- **Records for this exercise**:
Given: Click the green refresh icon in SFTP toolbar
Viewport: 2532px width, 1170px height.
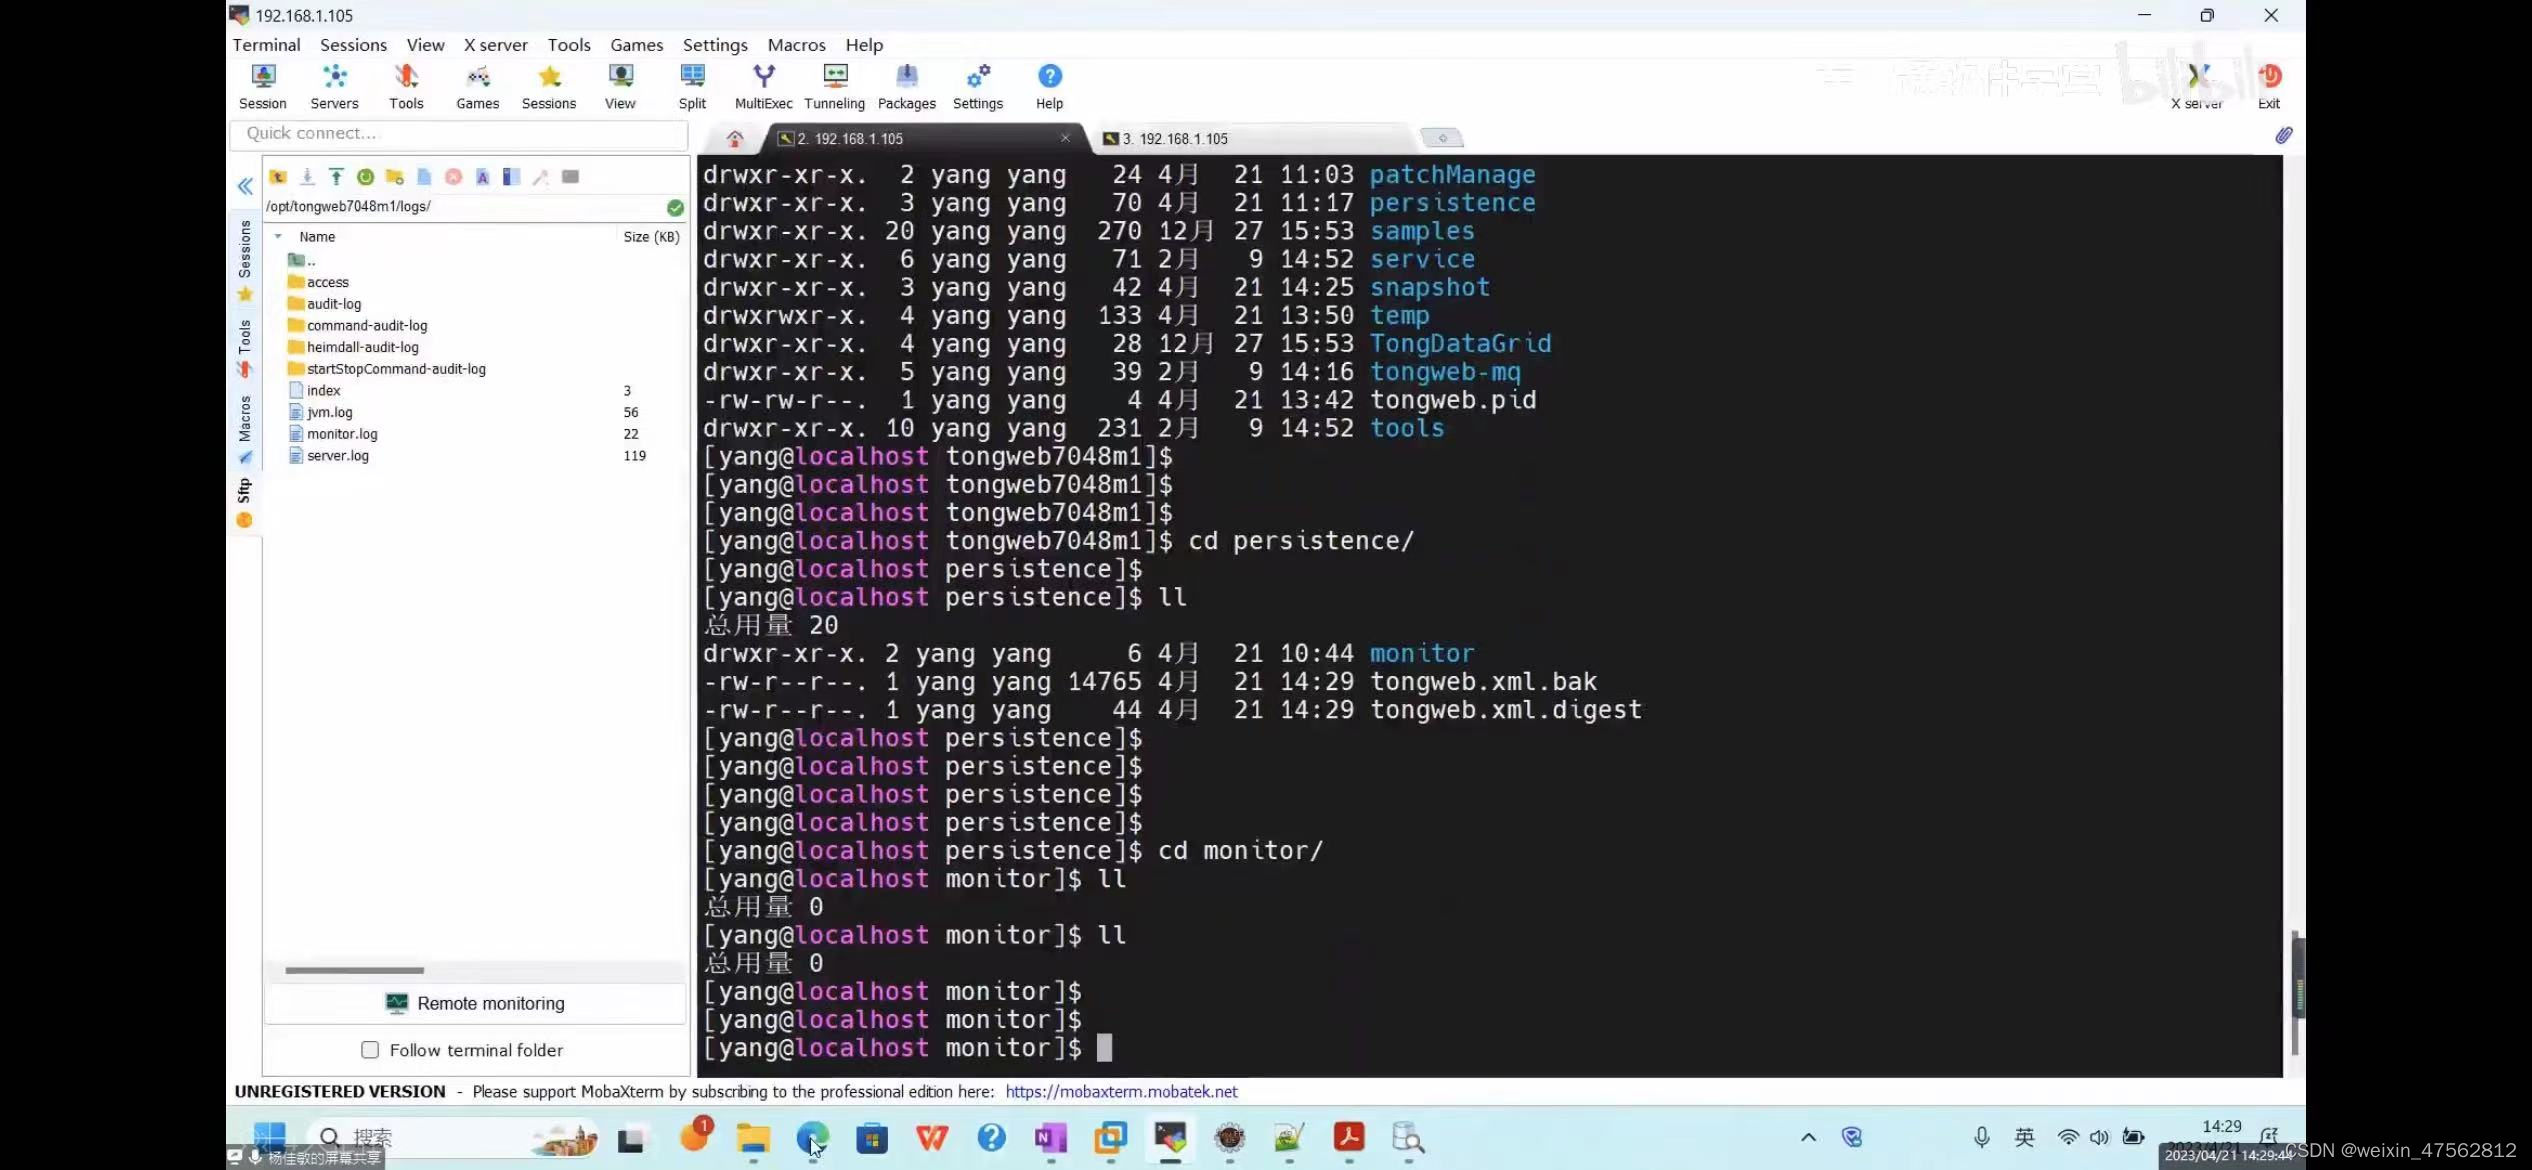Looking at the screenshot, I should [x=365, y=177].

--

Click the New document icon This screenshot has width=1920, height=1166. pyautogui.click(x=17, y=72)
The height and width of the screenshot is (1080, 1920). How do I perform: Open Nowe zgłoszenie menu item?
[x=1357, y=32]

- **Problem to work on**: Read the records above. Show each line that has the string "icon".

- **Result of the exercise**:
Given: Click the green refresh icon in SFTP toolbar
Click the New document icon This screenshot has width=1920, height=1166. pyautogui.click(x=17, y=72)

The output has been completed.